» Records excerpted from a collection

+-------+

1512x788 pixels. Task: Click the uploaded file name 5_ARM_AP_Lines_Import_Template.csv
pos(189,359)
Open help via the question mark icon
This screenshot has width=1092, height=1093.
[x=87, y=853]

+-------+

» Work item
Every entry is to be repeated precisely as it stands.

» Answer to this task
1512x788 pixels. Task: Click the uploaded file name 5_ARM_AP_Lines_Import_Template.csv
pos(189,359)
Open help via the question mark icon
This screenshot has width=1092, height=1093.
[x=87, y=853]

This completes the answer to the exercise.